Leorin had told the truth about one thing: He wasn’t the man he’d been the week before. That sheep-shite fool would have charged across the stream, attacked the Whip, and gotten himself killed before Bec was home free. The man Cauvin had become stood his ground, and said—

“Untie him.”

Not one of the boy’s captors twitched toward the knots, but Bec recognized Cauvin’s voice. “Cauvin!” he shouted. “Don’t listen to them, Cauvin! Don’t believe them! I didn’t tell them anything!”

Cauvin kept his attention on the Whip. “I said, untie him. He’s free now.”

The Whip cocked his head to one side. “What is it about children,” he asked with gentle malice, “that makes strong men weak? They’re untempered … unfinished. They can always be replaced, and so pleasurably.”

“No answers until he’s free and out of here.”

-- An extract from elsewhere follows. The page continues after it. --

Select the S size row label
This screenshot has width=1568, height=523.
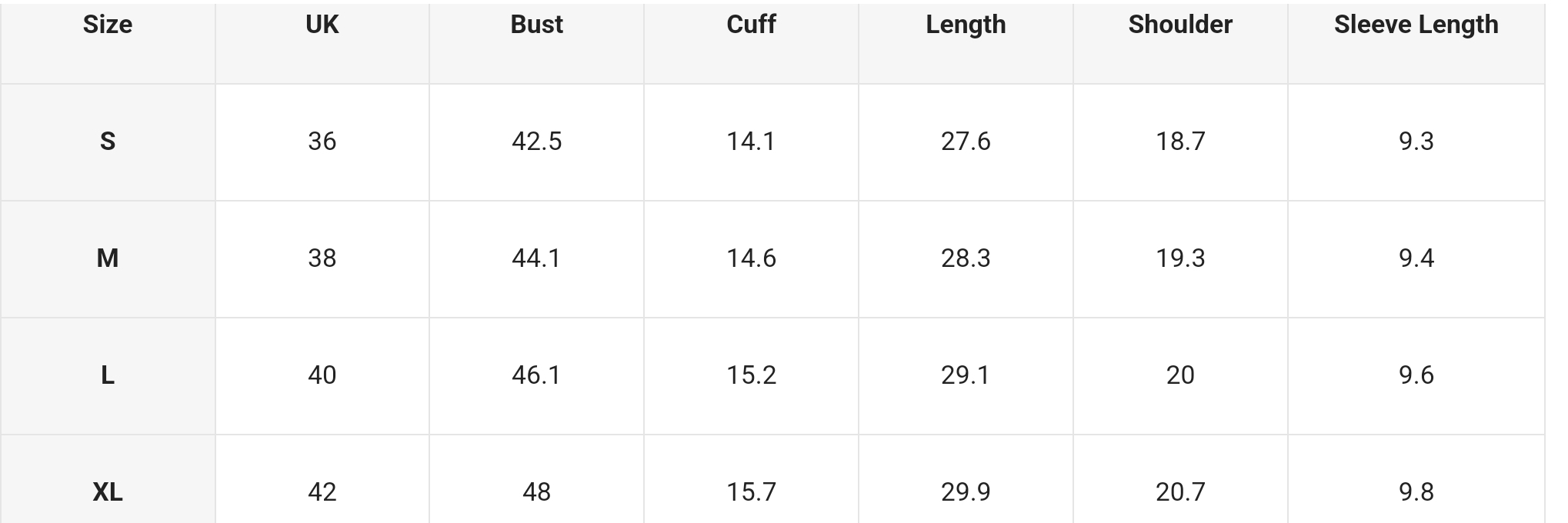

The Whip sighed. “Unbind him.”

Bec blinked when the blindfold came off. He spotted Leorin. “Furzy feathers! Cauvin, what are you doing here with her?”

“Never mind.” Cauvin opened his arms. The boy scampered over the floating bridge. Cauvin hunched down, embracing him face-to-face. “You get out of here—now!” He spoke softly, even though he knew the froggin’ Hand could hear his thoughts if they wished. “Put your left hand on the passage wall behind me and keep it there—except when you come to a cave with water in it. Then, feel for a rope and hold on tight as you cross the stream. Got that?”

The boy frowned so deeply that the cut on his forehead began to weep. “Cauvin? Cauvin, you can’t stay here. Not with her? Cauvin, you’ve got to come with me.”

“Once you’re in the temple, run straight to the stoneyard. You hear me?”

“Cauvin—Don’t you know who these people are? You can’t stay with them! Grandfather—”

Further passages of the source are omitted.